:: Task brief ::
Can you return, unchanged, the part of the rows that opens with the line containing "This screenshot has width=1469, height=745." and closes with the line containing "cart-icon is located", both of those lines included, and nothing more?

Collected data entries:
★ ★ ★ ★

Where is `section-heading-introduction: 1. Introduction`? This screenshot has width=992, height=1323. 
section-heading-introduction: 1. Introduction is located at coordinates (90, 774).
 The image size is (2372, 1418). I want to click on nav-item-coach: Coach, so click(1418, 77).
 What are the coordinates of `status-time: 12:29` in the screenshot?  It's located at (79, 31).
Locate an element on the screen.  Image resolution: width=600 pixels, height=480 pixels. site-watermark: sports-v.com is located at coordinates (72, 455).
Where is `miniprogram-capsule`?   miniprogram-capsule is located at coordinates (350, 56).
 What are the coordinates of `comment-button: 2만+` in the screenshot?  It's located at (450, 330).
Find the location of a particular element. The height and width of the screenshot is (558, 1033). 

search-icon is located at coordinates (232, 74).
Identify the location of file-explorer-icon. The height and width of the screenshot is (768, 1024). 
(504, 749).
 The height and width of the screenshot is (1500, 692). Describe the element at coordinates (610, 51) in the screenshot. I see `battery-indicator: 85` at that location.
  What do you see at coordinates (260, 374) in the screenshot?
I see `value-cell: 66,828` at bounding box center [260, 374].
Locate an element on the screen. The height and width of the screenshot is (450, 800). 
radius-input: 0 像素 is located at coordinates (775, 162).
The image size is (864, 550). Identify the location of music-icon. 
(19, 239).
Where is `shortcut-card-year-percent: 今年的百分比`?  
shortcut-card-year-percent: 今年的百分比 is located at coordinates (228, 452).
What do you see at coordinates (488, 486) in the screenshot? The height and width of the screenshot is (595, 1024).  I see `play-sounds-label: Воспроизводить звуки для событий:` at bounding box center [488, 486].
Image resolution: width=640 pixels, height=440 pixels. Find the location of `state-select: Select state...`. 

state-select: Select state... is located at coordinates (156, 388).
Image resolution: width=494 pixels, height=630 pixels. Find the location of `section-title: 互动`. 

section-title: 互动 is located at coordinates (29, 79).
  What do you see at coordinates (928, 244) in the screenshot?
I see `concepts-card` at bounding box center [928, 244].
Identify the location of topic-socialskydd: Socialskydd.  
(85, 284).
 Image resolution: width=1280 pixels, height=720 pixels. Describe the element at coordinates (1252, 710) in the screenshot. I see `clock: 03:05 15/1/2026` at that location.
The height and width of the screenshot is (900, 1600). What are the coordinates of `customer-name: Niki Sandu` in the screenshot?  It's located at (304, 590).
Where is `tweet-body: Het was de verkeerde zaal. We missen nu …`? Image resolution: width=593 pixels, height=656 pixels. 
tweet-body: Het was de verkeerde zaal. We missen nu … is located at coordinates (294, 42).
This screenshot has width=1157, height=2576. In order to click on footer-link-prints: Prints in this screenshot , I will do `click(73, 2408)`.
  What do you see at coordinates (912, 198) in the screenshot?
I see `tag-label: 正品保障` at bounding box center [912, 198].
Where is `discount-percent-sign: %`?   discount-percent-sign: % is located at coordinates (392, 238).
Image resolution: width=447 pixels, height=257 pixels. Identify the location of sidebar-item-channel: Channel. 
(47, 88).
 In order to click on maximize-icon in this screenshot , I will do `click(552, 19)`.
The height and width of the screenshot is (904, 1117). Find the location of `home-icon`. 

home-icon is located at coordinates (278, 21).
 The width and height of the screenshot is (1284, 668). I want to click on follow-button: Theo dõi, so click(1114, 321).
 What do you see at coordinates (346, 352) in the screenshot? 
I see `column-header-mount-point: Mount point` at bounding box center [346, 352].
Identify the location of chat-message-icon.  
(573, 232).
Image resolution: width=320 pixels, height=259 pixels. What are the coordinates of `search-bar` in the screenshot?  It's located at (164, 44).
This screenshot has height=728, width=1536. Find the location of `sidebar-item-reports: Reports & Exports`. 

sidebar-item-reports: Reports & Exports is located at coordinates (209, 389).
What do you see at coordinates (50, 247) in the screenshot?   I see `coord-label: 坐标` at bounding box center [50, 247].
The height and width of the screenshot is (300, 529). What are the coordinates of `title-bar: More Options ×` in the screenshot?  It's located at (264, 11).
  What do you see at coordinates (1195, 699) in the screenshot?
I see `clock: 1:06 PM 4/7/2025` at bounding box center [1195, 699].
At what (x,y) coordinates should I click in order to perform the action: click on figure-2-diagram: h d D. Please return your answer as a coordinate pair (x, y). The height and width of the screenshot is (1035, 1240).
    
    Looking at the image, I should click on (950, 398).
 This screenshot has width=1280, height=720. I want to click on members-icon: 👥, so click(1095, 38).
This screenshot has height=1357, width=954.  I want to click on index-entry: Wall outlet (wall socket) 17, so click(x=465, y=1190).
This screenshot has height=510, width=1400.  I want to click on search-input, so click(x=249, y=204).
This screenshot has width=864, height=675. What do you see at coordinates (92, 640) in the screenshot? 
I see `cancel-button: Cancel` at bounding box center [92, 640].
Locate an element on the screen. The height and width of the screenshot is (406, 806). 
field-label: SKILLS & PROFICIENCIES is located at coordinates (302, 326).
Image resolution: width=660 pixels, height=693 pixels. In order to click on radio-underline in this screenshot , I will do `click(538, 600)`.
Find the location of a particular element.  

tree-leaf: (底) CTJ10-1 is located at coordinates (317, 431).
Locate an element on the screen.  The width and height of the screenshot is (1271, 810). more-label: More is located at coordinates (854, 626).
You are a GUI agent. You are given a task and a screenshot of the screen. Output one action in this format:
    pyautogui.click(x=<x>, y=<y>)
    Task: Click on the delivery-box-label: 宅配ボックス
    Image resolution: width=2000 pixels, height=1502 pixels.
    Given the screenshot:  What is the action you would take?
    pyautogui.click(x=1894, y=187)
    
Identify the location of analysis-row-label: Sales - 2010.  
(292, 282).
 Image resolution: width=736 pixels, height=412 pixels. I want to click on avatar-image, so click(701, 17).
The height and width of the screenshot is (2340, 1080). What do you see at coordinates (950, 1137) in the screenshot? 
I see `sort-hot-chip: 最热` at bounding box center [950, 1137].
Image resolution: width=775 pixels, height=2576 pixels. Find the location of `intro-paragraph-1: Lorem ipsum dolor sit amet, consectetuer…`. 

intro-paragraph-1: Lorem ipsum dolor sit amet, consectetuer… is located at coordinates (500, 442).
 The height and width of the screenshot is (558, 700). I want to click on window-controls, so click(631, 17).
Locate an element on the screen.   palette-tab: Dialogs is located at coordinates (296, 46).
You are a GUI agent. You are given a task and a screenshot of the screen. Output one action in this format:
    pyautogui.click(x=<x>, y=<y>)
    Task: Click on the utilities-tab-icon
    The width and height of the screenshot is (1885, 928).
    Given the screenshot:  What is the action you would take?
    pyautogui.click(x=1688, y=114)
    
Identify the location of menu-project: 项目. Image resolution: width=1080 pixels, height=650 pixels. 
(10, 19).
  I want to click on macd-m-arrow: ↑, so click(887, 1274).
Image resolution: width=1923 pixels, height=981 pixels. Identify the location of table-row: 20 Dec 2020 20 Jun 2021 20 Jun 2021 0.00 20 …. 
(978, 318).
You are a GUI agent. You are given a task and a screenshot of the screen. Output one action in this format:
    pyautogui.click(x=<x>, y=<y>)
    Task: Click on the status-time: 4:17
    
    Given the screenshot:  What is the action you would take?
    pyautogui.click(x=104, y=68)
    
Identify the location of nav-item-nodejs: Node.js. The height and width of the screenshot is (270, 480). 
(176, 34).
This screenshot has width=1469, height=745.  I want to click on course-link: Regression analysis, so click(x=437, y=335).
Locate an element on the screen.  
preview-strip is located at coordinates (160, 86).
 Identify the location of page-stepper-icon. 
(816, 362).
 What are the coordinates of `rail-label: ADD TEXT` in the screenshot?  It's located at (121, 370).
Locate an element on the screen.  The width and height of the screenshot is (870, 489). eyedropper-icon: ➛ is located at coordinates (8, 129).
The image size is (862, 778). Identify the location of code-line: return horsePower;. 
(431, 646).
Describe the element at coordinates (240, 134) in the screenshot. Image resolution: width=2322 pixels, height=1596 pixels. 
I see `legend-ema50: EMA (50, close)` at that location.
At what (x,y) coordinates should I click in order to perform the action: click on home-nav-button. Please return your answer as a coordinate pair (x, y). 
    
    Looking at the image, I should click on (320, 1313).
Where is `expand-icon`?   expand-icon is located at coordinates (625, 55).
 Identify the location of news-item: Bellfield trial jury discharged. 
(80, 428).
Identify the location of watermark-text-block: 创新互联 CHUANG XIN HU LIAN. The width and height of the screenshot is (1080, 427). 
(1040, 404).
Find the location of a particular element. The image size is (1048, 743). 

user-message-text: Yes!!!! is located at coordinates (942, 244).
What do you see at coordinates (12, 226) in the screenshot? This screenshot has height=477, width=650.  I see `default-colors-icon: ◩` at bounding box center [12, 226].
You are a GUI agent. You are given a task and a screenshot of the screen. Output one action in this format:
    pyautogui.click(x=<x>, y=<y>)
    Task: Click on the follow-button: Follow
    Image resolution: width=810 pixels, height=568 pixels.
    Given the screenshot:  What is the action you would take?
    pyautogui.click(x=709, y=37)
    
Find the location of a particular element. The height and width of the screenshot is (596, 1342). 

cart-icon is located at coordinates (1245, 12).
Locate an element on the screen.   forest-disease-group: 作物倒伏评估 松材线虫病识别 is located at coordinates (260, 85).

★ ★ ★ ★

:: Expected answer ::
This screenshot has width=1469, height=745.  I want to click on course-link: Regression analysis, so click(x=437, y=335).
Locate an element on the screen.  
preview-strip is located at coordinates (160, 86).
 Identify the location of page-stepper-icon. 
(816, 362).
 What are the coordinates of `rail-label: ADD TEXT` in the screenshot?  It's located at (121, 370).
Locate an element on the screen.  The width and height of the screenshot is (870, 489). eyedropper-icon: ➛ is located at coordinates (8, 129).
The image size is (862, 778). Identify the location of code-line: return horsePower;. 
(431, 646).
Describe the element at coordinates (240, 134) in the screenshot. Image resolution: width=2322 pixels, height=1596 pixels. 
I see `legend-ema50: EMA (50, close)` at that location.
At what (x,y) coordinates should I click in order to perform the action: click on home-nav-button. Please return your answer as a coordinate pair (x, y). 
    
    Looking at the image, I should click on (320, 1313).
Where is `expand-icon`?   expand-icon is located at coordinates (625, 55).
 Identify the location of news-item: Bellfield trial jury discharged. 
(80, 428).
Identify the location of watermark-text-block: 创新互联 CHUANG XIN HU LIAN. The width and height of the screenshot is (1080, 427). 
(1040, 404).
Find the location of a particular element. The image size is (1048, 743). 

user-message-text: Yes!!!! is located at coordinates (942, 244).
What do you see at coordinates (12, 226) in the screenshot? This screenshot has height=477, width=650.  I see `default-colors-icon: ◩` at bounding box center [12, 226].
You are a GUI agent. You are given a task and a screenshot of the screen. Output one action in this format:
    pyautogui.click(x=<x>, y=<y>)
    Task: Click on the follow-button: Follow
    Image resolution: width=810 pixels, height=568 pixels.
    Given the screenshot:  What is the action you would take?
    pyautogui.click(x=709, y=37)
    
Find the location of a particular element. The height and width of the screenshot is (596, 1342). 

cart-icon is located at coordinates (1245, 12).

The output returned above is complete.